Tuesday, September 7, 2010

It's All About Learning

I’ve been recently working with district and building professional development plans in addition to re-examining how we do professional development at MNW. Our board has always been very supportive of our inservices because they know they are a critical component to improving. Our professional development goal has always been to increase teachers’ knowledge and skills to improve student learning. That will remain the same.

As I reviewed and learned more about current best practices in professional development, I found a quote by Linda Darling-Hammond that sums it up well. She says, “Effective professional development is intensive, ongoing, and connected to practice; focuses on the teaching and learning of specific content (reading, math, science, social studies);…and builds strong working relationships among teachers.

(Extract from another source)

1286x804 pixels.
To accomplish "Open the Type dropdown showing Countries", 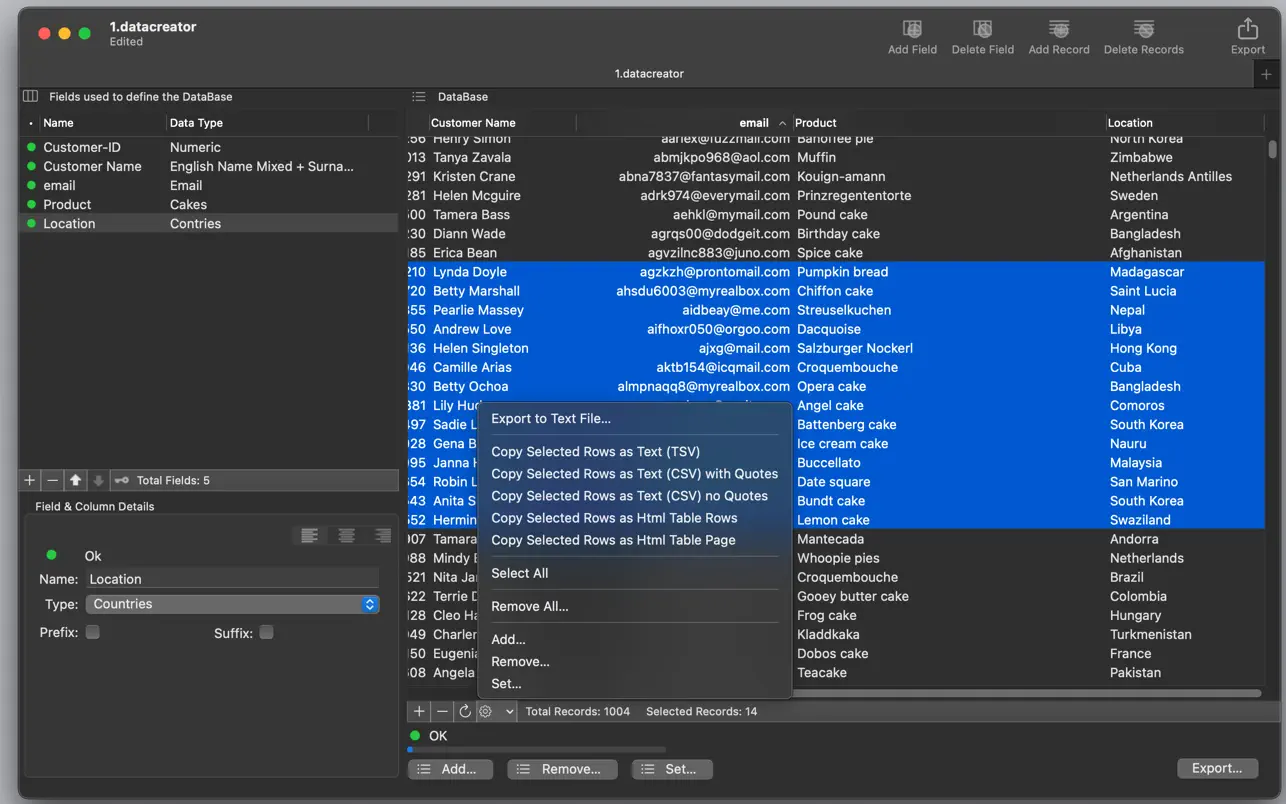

With that in mind, here are the bullet points of professional learning at MNW:
• All staff participate—it’s not optional
• We choose our content based on what students need. In other words, what do teachers need as a result of what students need?
• Our collaborative teams meet to discuss and analyze what’s happening in the classroom as a result of what teachers are learning and implementing.
• Our initiatives are based on current best practice and are implemented as they were intended.
• Everyone, including teachers and administrators are committed to sustaining our efforts. Our efforts are ongoing.
• Although there is a K12 focus, the inservices meet the needs of the students and teachers in individual buildings.

Where does technology fit into professional development? Technology integration comes with a high learning curve for some staff members. We appreciate this and have had many technology rich inservices as well as informal summer learning sessions (see my August blog post). We believe integrating technology with sound pedagogy is at the heart of authentic learning and preparing students for success in the 21st Century. Integrating technology is also part of our K12 Vision for Teaching and Learning. While technology is new and exciting and very engaging for students, it’s important to keep the goal in mind—student learning.

I recently participated in a live, interactive web interview with George Siemens, a social media strategist and learning theorist. He talked about technology integration and suggested that whenever you partner technology with anything, for example student learning, technology becomes the dominant partner. If this is true, we must be very careful about what our technology integration looks like. It should be based on the strong content of the Iowa Core and implemented with a sound instructional foundation such as the Characteristics of Effective Instruction.

Even though there is some angst around the technology integration and a 21st Century Learning emphasis, there is also excitement with students and teachers alike. I think most teachers will agree that we are learning with and from each other. Our professional development is about learning. Our inservices are learning environments.

Henry Ford says, “Anyone who stops learning is old, whether at twenty or eighty.” Since I consider myself a learner first and an educator second, does that mean I’ve stopped growing old? If that’s the case, anyone want to join me?